In February 1999, Drew Barrymore was set to star in and produce Charlie's Angels through her company Flower Films. In April of that year, Cameron Diaz was announced to have joined the film as a co-lead. By October, Thandiwe Newton was reportedly close to signing a deal as the third lead, but later that same month dropped out reportedly due to scheduling problems. She would eventually instead portray her role in Mission: Impossible 2. According to Newton, she was the original choice for Alex Munday, but declined as she did not want to be "objectified" or play racial stereotypes. The role ultimately went to Lucy Liu. McG would later say that Bill Murray headbutted him while filming. Murray would later deny this, calling it "bullshit".

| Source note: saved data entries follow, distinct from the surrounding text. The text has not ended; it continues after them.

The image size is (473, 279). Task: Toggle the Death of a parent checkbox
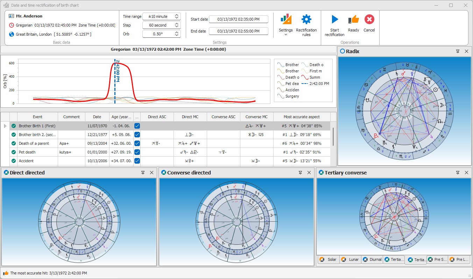point(137,143)
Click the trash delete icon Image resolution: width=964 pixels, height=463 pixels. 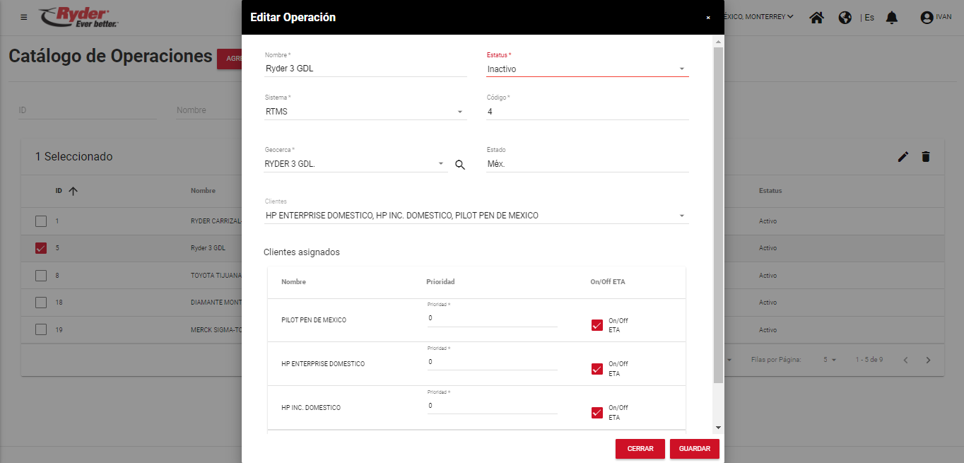pyautogui.click(x=926, y=157)
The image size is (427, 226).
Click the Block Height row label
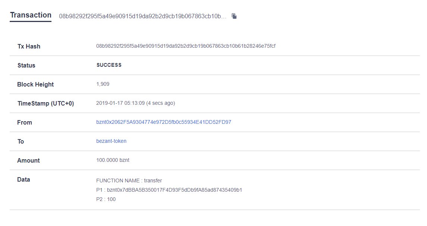point(35,84)
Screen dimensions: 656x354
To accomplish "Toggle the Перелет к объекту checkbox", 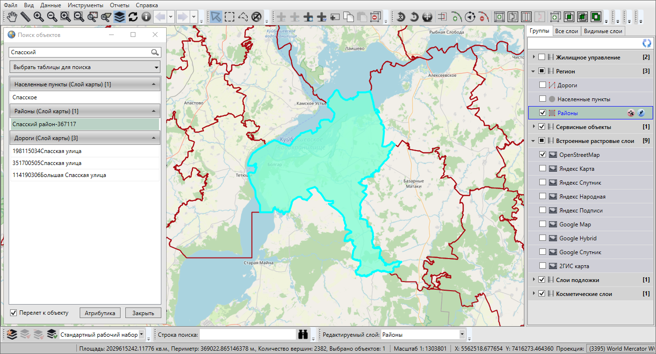I will [x=13, y=313].
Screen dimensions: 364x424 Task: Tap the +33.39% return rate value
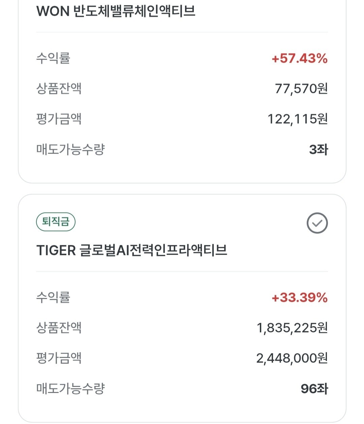300,298
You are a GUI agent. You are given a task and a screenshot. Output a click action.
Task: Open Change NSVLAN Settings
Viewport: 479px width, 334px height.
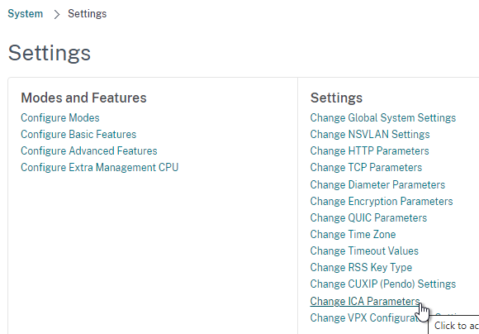point(370,134)
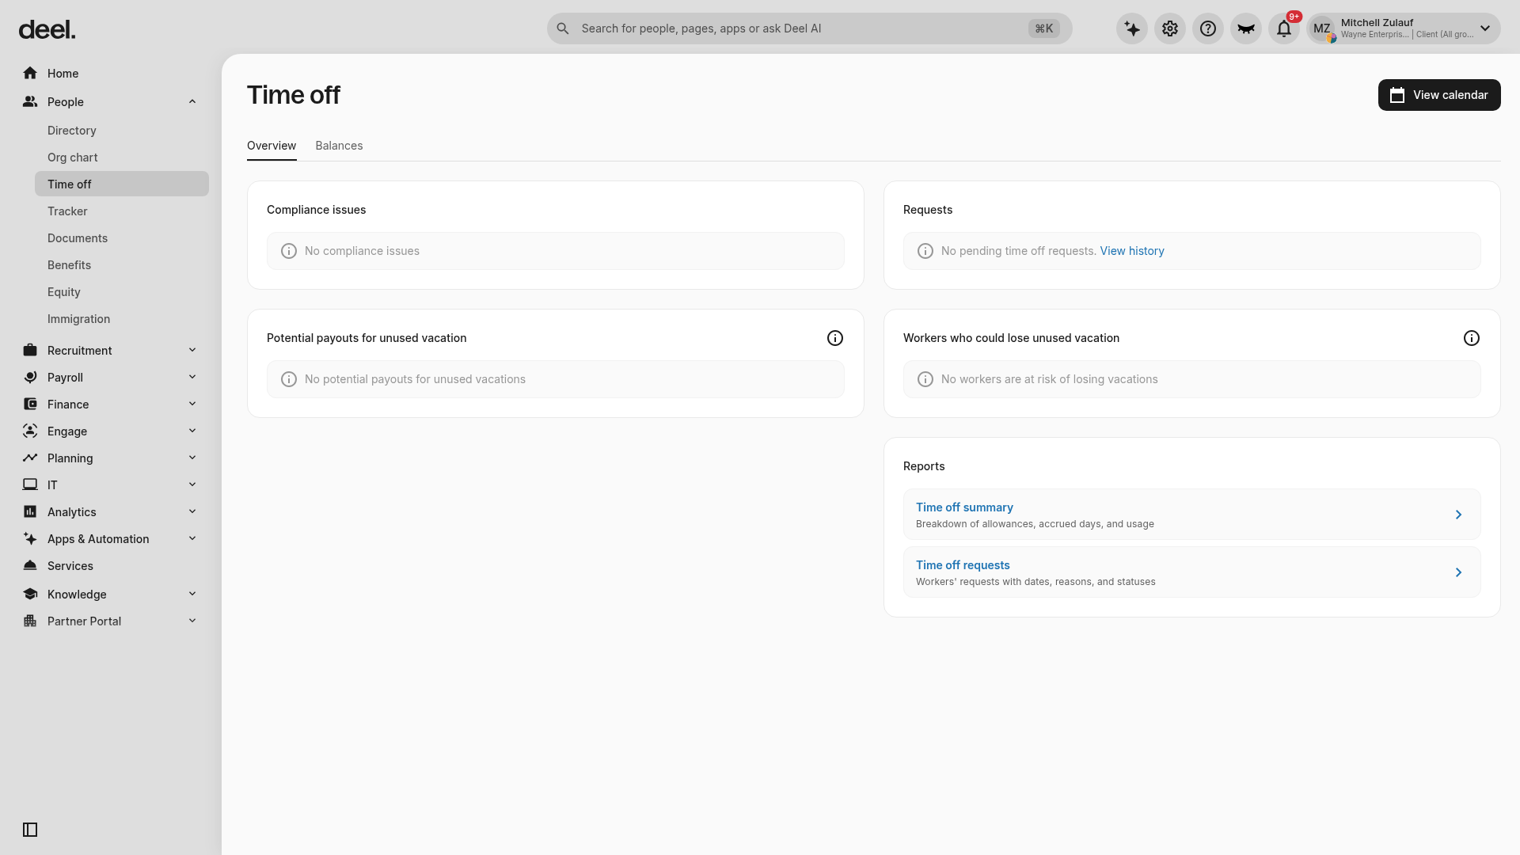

Other actresses who were considered for the role of Alex include Jennifer Lopez, Angelina Jolie, and Salma Hayek. R&B Singer and actress Aaliyah was also considered for the role of Alex, but was deemed too young at the time, while actress Nia Long, was deemed "too old" looking. The latter would eventually star in Big Momma's House instead.

==Reception==
===Box office===
The film opened on November 3, 2000, earning $13.7 million in its opening day, debuting at the top of the box office. For its first weekend, the film grossed $40.1 million, dethroning Meet the Parents, which had stayed at number one for four weeks. Eventually, Charlie's Angels grossed a total of $125,305,545 domestically.

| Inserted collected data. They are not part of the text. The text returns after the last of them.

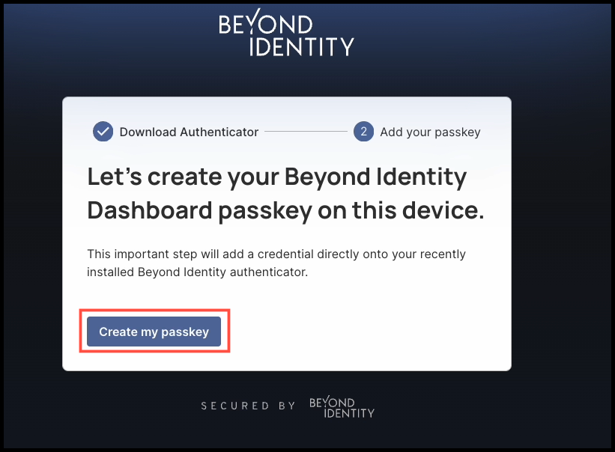Click the Beyond Identity logo at top
The image size is (615, 452).
coord(286,32)
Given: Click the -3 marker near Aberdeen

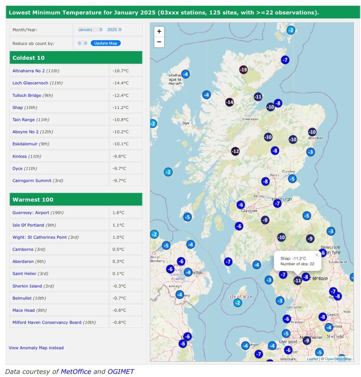Looking at the screenshot, I should pyautogui.click(x=311, y=152).
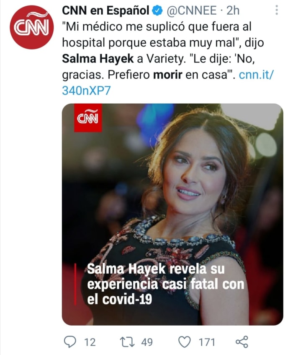Click the retweet count 49
This screenshot has height=355, width=293.
tap(147, 342)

Against a budget of $93 million, Charlie's Angels grossed $125.3 million in North America and $148.8 million in other territories, for a worldwide gross of $264.1 million, making it the 12th-highest-grossing film of 2000.

===Critical response===
The film received mixed reviews from critics upon release. Metacritic, which uses a weighted average, assigned the a score of 52 out of 100, based on 34 critics, indicating "mixed or average" reviews. Audiences polled by CinemaScore gave the film an average grade of "A-" on an A+ to F scale.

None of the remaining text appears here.